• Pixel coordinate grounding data
***

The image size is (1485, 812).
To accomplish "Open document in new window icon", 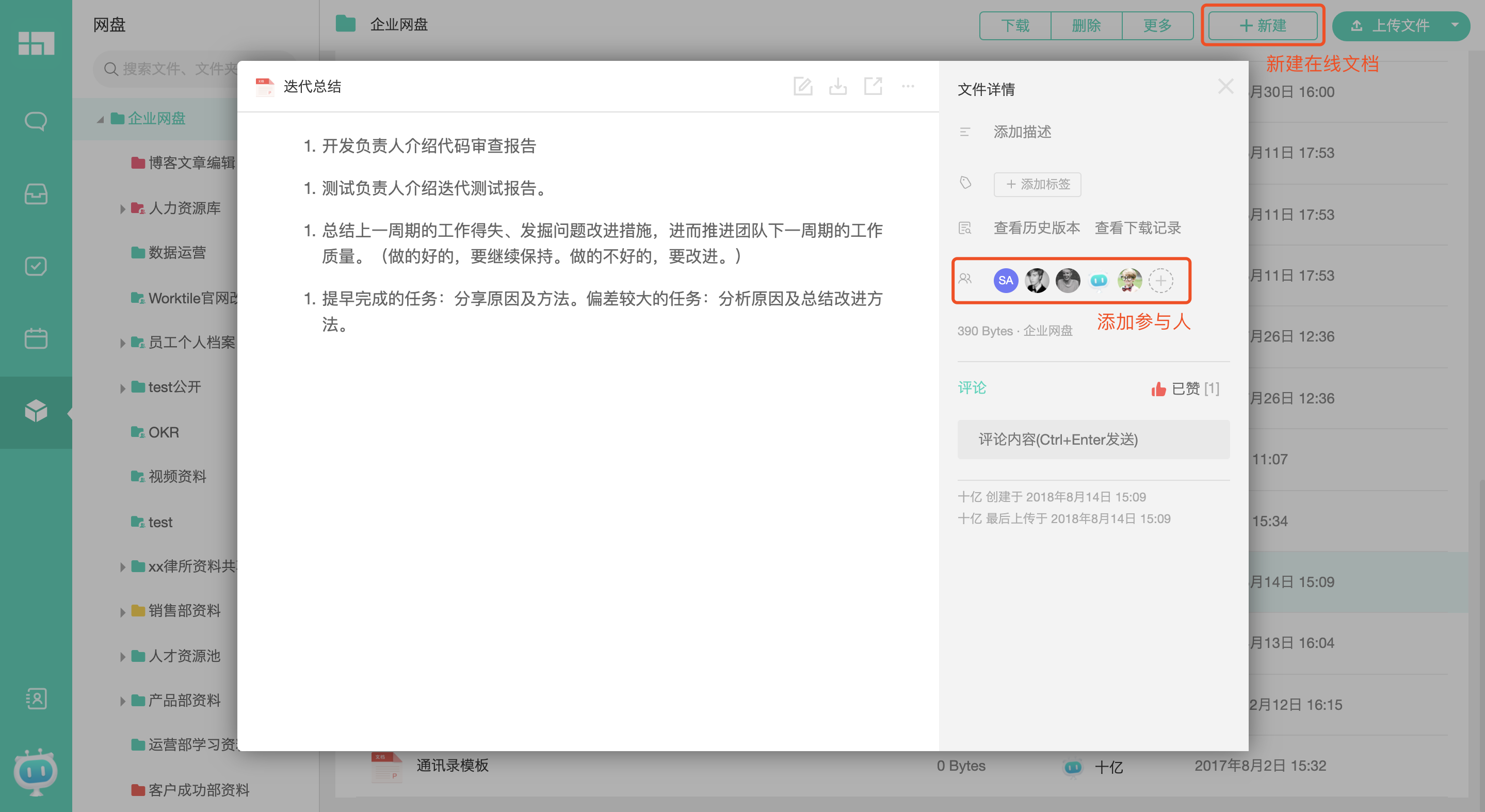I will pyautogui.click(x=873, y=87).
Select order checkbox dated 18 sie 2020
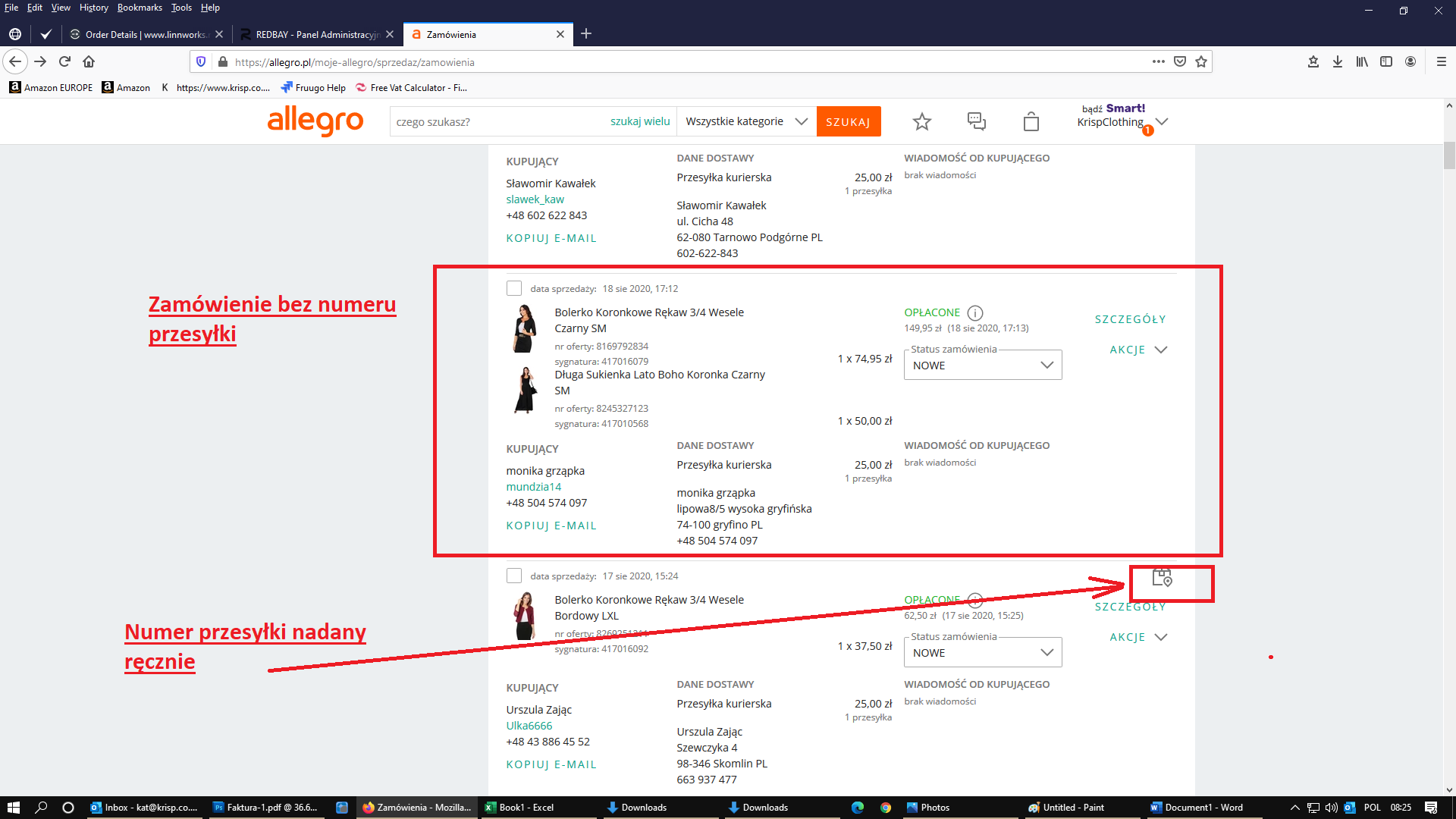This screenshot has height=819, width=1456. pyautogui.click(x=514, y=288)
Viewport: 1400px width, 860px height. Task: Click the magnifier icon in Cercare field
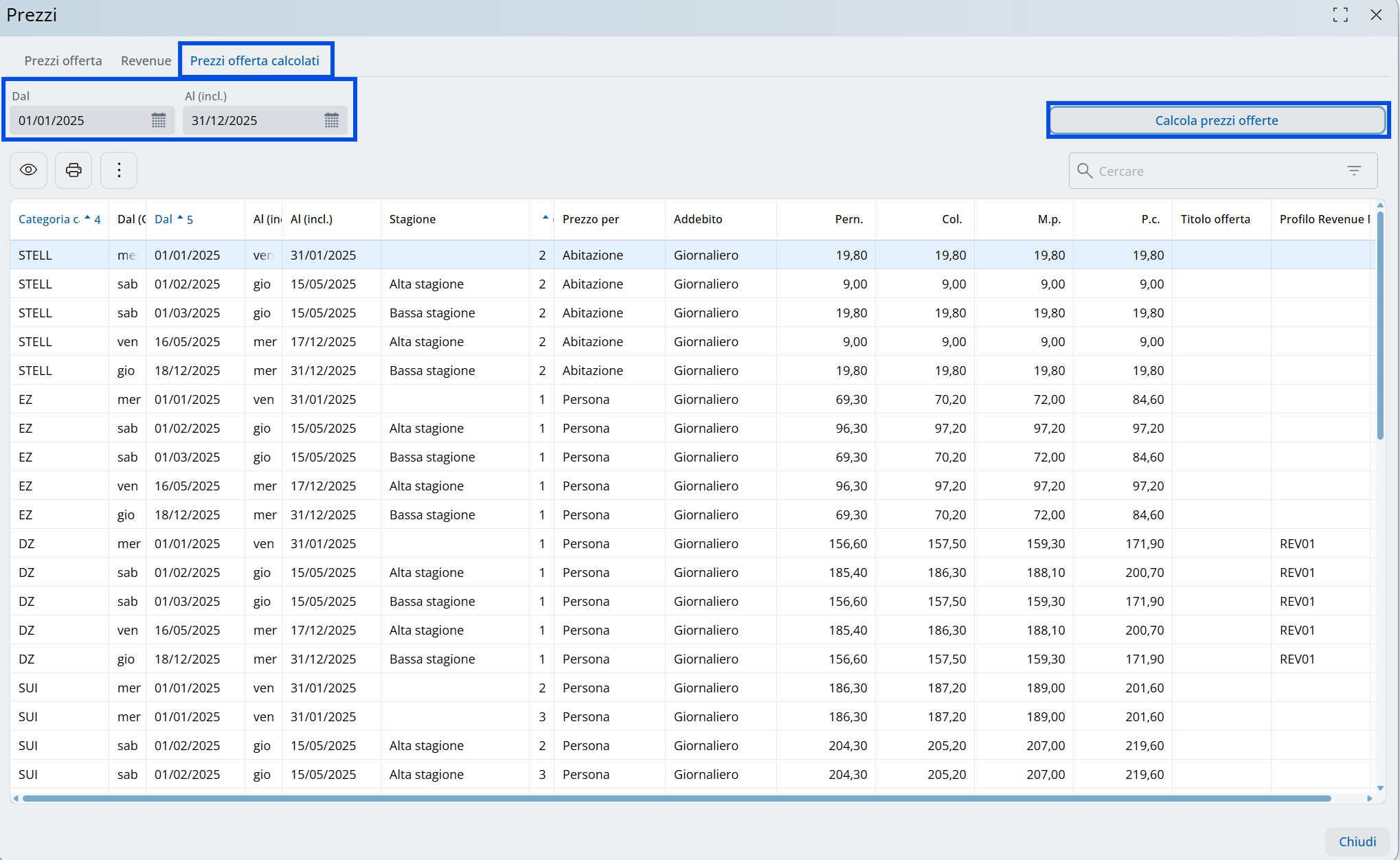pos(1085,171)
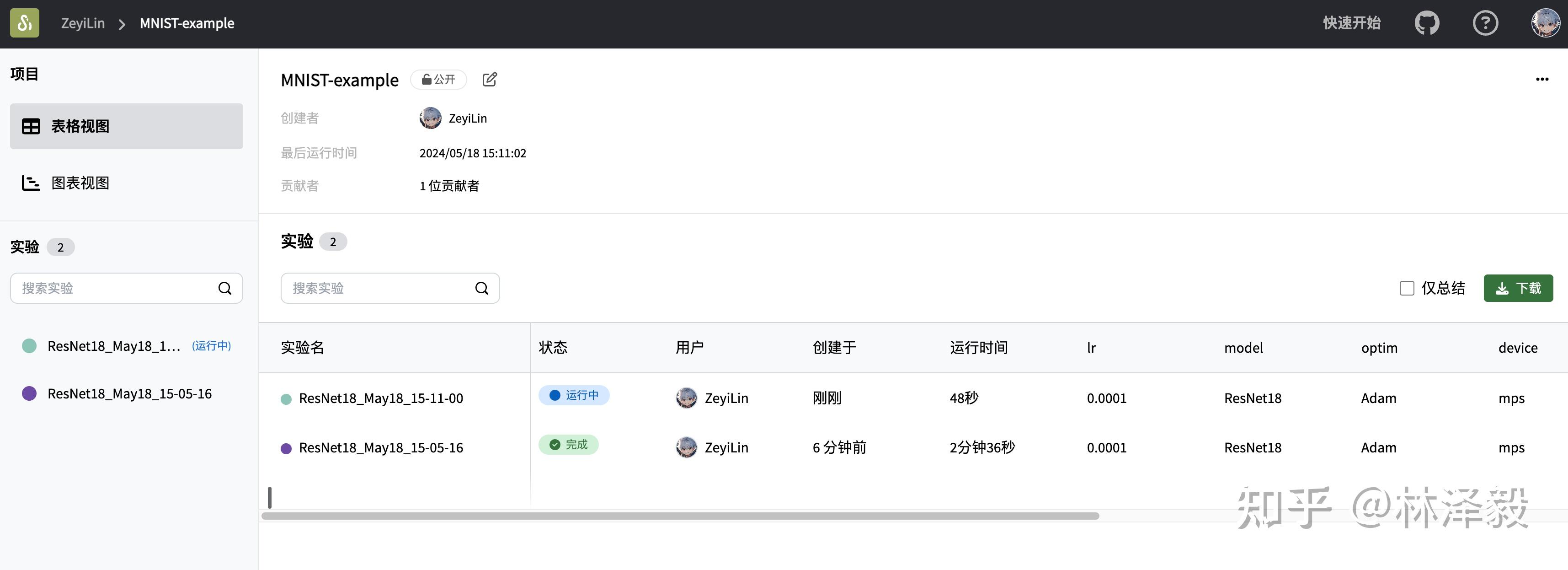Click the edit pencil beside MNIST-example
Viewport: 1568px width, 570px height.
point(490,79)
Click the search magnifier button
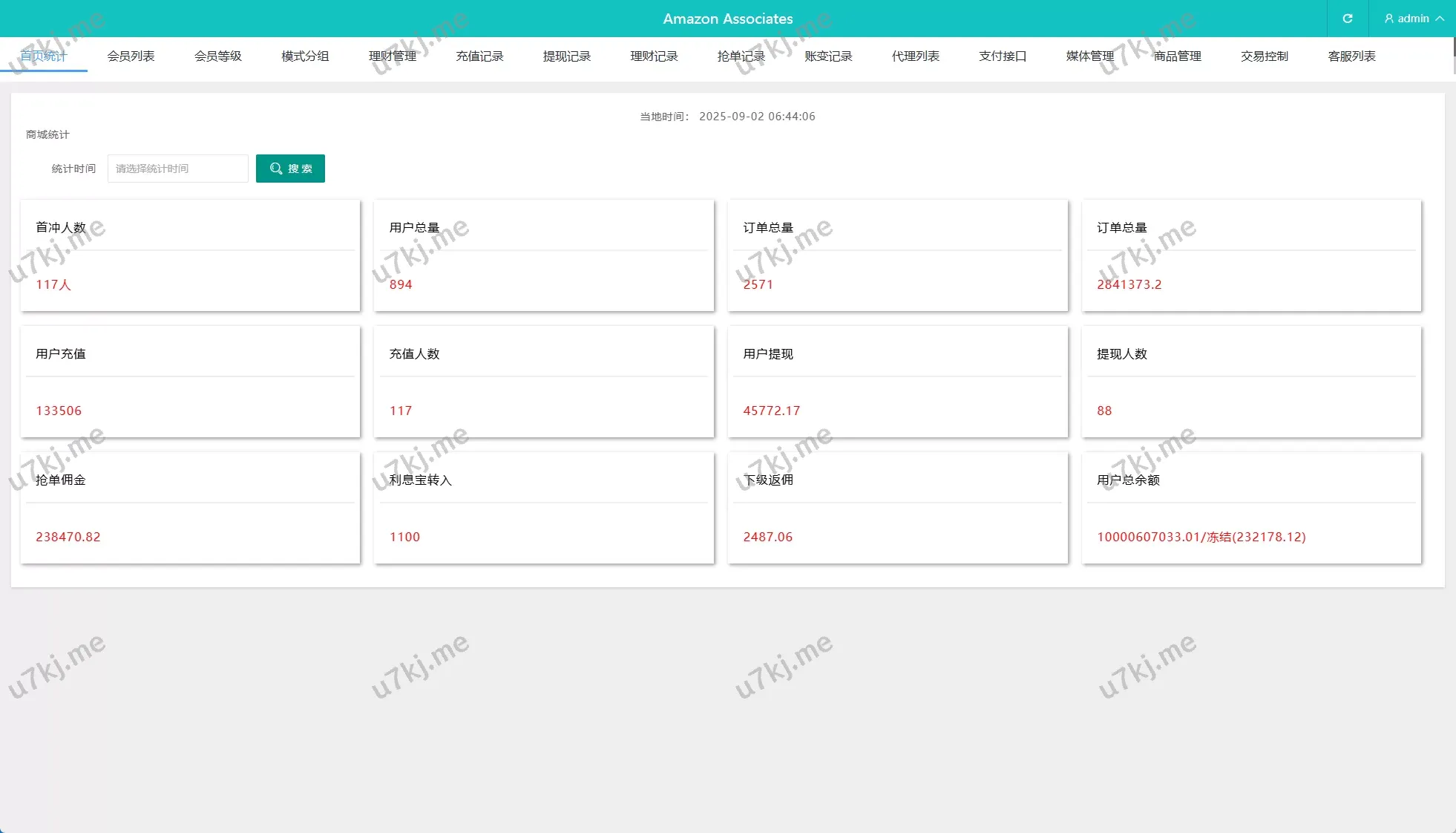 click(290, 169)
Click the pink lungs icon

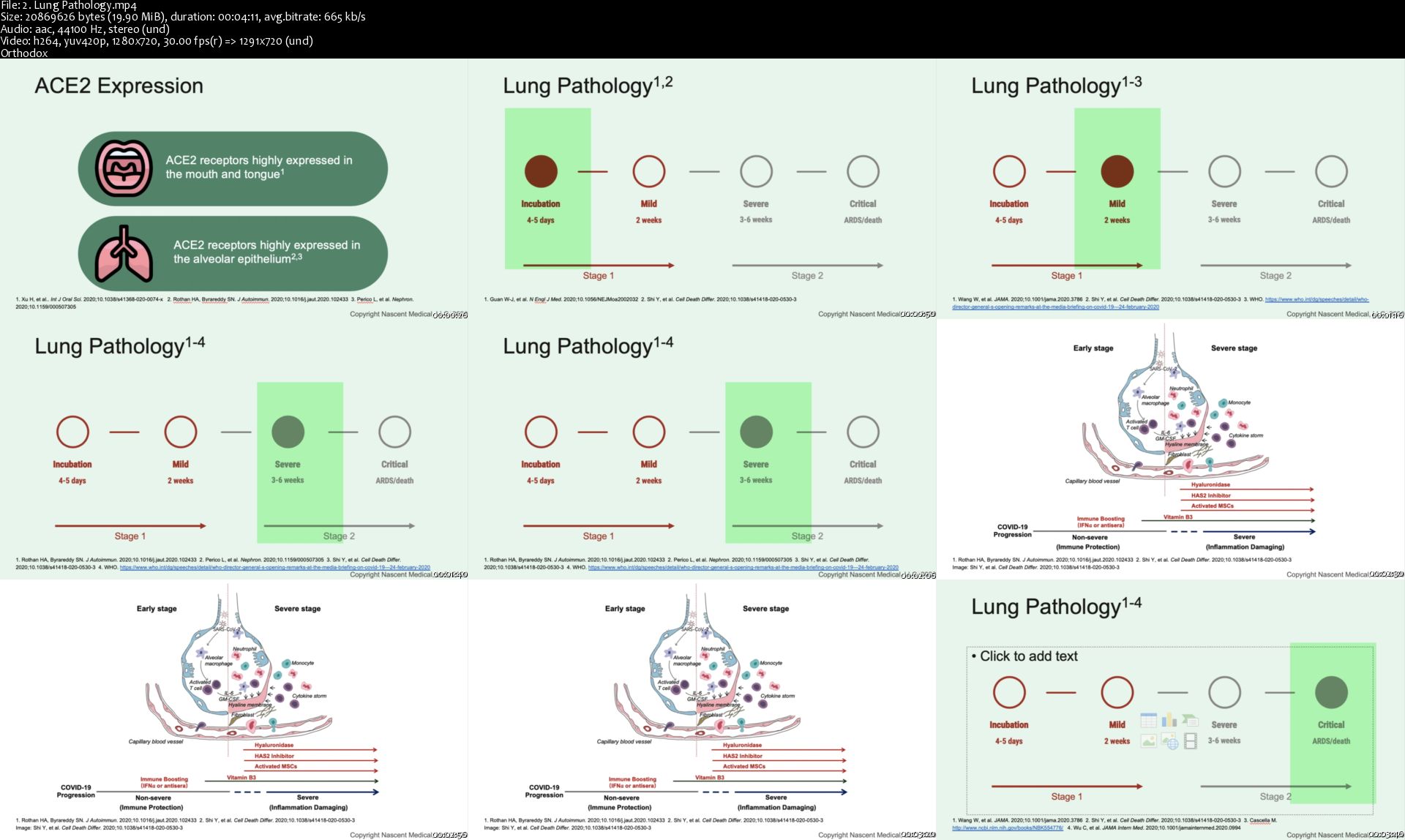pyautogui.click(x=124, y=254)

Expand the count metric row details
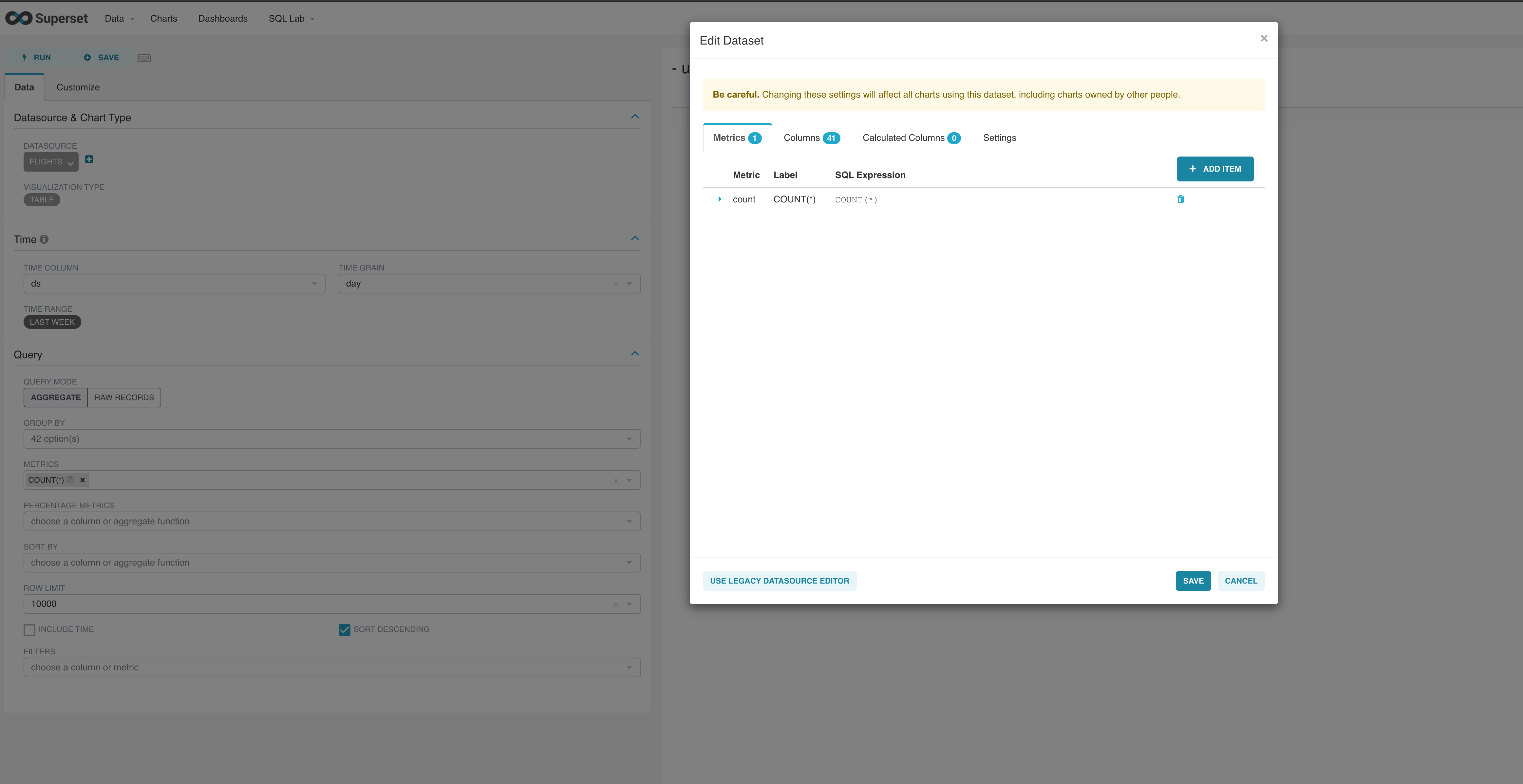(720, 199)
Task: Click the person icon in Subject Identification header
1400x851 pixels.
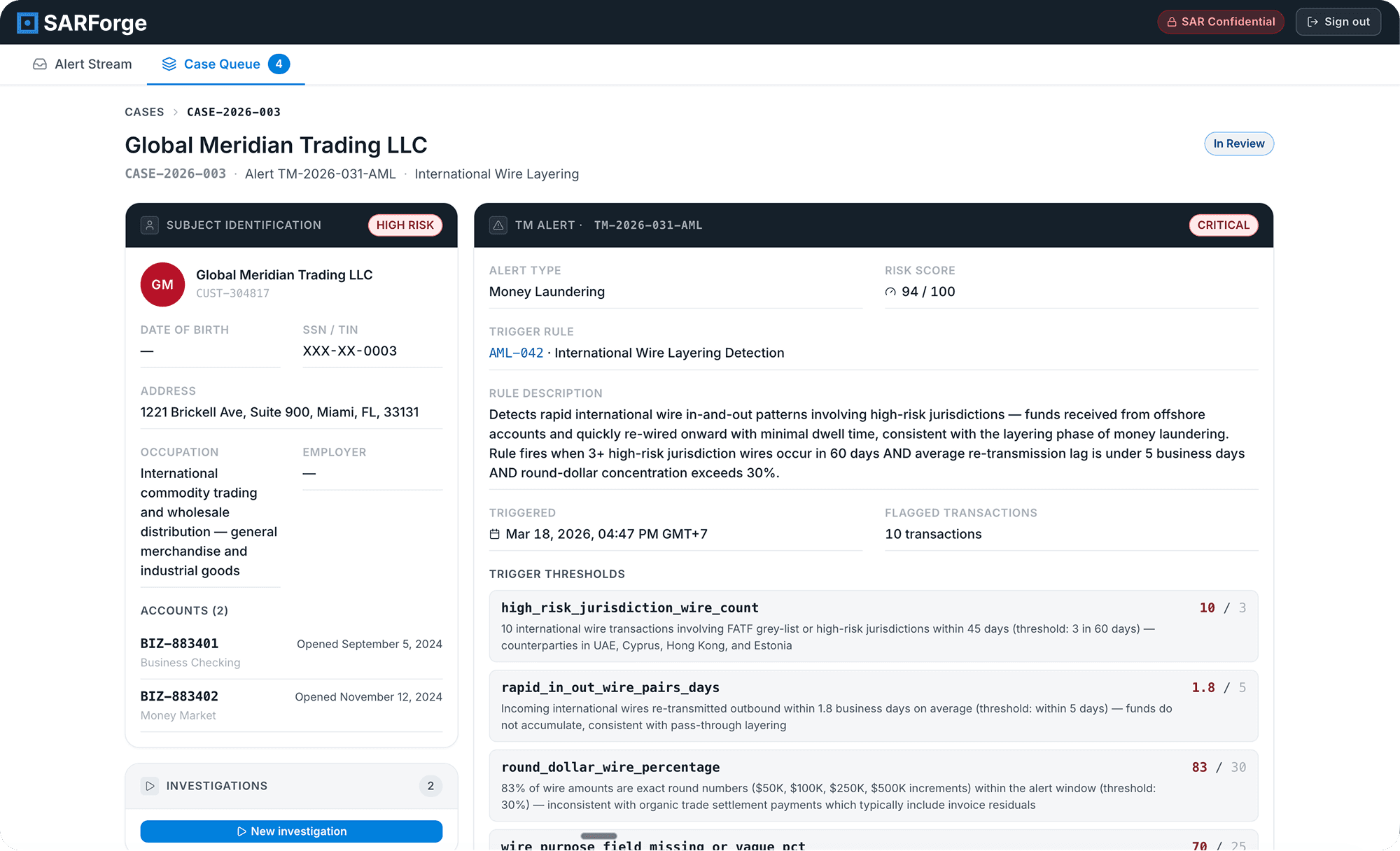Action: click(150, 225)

***

• Activity
Working from the line containing "Task: Click the person" to the last line of the data, retype every line exactly, both ends included, and leave out all pictures.

• Response for this exercise
Task: Click the person icon in Subject Identification header
1400x851 pixels.
Action: click(150, 225)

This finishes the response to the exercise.